### Further Hypothesis Testing

In [None]:
# Select this cell and type Ctrl-Enter to execute the code below.

import numpy as np
import pandas as pd
from scipy import stats
import matplotlib.pyplot as plt

data = pd.read_csv("stars.csv")
type_key = ['Brown Dwarf', 'Red Dwarf', 'White Dwarf', 'Main Sequence', 'Supergiant','Hypergiant']


## 3 - Comparing variances of two groups

The t-test only compares the *means* of the two groups. 
Next, Dr Howe would like you to check their *variances*.

### Question: do types 4 and 5 have the same variance in log(luminosity)?

### Q-Q plot

The [*quantile-quantile plot*](https://en.wikipedia.org/wiki/Q–Q_plot) (Q-Q plot) is a simple, graphical method to check whether two sets of observations appear to come from the same distribution, or to compare one set of data to a theoretical distribution.

It is made by plotting the quantiles (i.e. percentiles) of the two distributions against each other.

If the variances are the same, the Q-Q plot will approximate a straight line with gradient 1.

We can find the percentiles for our sample directly with `pandas`:

In [None]:
type4 = data[data.type == 4].luminosity.apply(np.log)

_Task instructions_.
Copy, word for word, the part of the hypothesis-testing notebook above that begins at the words containing "### Question: do" and stops after "a theoretical distribution.".

_Data section_.
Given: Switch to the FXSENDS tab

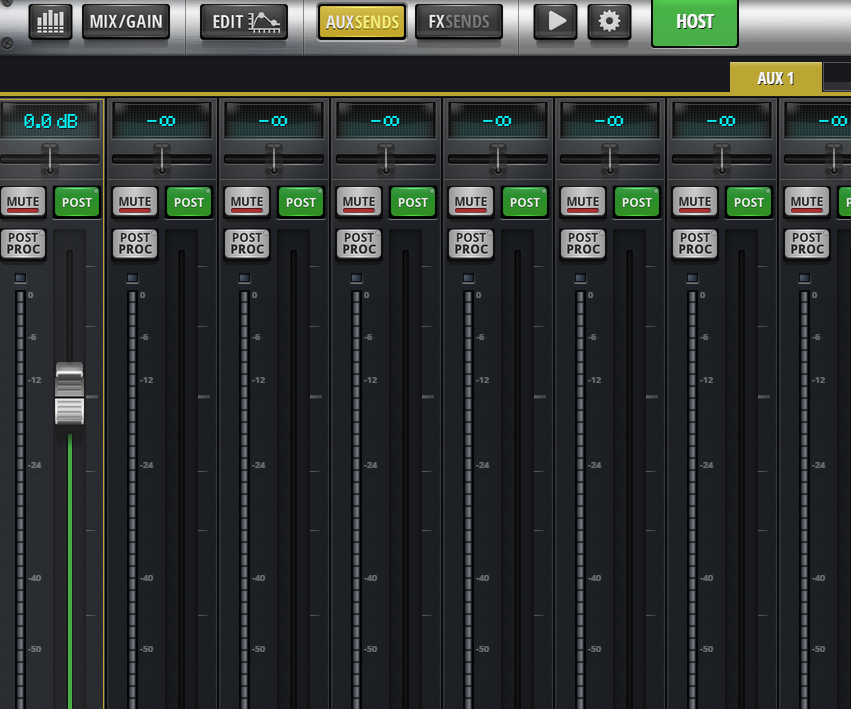Looking at the screenshot, I should click(459, 22).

_Solved problem_.
### Question: do types 4 and 5 have the same variance in log(luminosity)?

### Q-Q plot

The [*quantile-quantile plot*](https://en.wikipedia.org/wiki/Q–Q_plot) (Q-Q plot) is a simple, graphical method to check whether two sets of observations appear to come from the same distribution, or to compare one set of data to a theoretical distribution.